▸ Supplied records:

···

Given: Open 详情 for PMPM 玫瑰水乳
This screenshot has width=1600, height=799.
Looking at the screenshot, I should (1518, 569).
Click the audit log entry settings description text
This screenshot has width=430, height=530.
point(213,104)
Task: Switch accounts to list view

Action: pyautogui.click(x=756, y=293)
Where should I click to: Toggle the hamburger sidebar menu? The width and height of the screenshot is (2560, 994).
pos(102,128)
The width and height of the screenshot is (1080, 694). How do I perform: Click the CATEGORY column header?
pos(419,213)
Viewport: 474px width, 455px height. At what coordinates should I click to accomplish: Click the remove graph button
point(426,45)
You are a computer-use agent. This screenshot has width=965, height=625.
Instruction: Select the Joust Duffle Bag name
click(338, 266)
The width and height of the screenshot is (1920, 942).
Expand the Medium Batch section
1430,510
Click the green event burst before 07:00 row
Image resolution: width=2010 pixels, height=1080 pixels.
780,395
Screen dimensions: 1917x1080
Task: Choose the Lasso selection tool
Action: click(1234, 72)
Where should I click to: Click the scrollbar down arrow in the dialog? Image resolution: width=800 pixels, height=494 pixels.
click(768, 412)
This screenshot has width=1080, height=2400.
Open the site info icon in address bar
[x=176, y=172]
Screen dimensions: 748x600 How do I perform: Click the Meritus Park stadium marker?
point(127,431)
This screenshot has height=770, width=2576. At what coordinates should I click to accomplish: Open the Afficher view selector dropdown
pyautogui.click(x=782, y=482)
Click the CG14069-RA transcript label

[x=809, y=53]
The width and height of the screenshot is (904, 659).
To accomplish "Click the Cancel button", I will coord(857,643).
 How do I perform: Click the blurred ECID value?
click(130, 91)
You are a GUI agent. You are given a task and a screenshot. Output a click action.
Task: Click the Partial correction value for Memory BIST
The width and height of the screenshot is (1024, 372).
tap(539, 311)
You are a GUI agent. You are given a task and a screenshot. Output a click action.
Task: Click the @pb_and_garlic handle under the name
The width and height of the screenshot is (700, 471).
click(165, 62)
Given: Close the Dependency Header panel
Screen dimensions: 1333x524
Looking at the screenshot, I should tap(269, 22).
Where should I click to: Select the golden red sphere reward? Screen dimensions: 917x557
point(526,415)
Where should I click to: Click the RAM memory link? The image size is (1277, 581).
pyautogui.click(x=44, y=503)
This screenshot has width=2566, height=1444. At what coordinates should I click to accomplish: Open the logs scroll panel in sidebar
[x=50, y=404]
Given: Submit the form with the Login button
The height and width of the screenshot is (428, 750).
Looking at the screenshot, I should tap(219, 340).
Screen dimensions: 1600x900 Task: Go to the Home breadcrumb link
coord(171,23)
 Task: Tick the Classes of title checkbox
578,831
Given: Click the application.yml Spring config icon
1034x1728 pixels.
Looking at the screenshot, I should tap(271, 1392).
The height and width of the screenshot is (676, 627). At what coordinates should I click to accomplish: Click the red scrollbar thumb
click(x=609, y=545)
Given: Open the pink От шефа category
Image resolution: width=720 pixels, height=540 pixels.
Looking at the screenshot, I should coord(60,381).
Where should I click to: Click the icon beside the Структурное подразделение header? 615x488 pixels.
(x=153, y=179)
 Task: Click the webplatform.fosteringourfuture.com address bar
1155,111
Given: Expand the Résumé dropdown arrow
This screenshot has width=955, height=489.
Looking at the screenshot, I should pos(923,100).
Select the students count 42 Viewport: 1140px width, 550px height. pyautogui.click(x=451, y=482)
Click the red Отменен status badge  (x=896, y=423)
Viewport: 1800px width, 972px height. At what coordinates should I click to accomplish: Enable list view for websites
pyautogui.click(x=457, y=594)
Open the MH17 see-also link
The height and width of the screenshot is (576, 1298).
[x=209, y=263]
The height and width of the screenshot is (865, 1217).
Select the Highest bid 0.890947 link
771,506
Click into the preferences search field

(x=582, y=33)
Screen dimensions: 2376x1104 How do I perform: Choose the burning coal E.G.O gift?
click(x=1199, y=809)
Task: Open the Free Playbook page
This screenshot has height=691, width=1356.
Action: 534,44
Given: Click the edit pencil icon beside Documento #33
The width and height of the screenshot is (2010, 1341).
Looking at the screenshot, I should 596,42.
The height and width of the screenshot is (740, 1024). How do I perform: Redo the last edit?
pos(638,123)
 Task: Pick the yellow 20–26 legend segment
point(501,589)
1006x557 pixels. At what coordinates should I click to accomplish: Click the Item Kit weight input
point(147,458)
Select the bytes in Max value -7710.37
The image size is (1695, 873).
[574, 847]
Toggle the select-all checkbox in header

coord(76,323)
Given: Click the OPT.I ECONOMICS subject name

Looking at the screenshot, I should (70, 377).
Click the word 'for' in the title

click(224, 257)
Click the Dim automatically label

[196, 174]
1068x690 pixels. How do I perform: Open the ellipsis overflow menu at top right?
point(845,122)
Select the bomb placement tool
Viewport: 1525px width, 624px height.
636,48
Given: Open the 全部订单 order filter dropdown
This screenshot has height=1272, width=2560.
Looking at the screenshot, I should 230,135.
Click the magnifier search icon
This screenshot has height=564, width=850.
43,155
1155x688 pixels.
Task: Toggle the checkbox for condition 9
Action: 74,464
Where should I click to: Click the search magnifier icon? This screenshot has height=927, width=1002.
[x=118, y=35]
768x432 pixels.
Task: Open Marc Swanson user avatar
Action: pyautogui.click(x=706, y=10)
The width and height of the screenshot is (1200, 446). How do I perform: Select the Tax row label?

···

▸ Task requirements:
In the listing, starting with the line with "Select the students" and going on through the line with "Click the red Отменен", swap "status badge" for "status label". Give back only those lines, with nothing else changed.

▸ Finished exercise:
Select the students count 42 Viewport: 1140px width, 550px height. pyautogui.click(x=451, y=482)
Click the red Отменен status label  (x=896, y=423)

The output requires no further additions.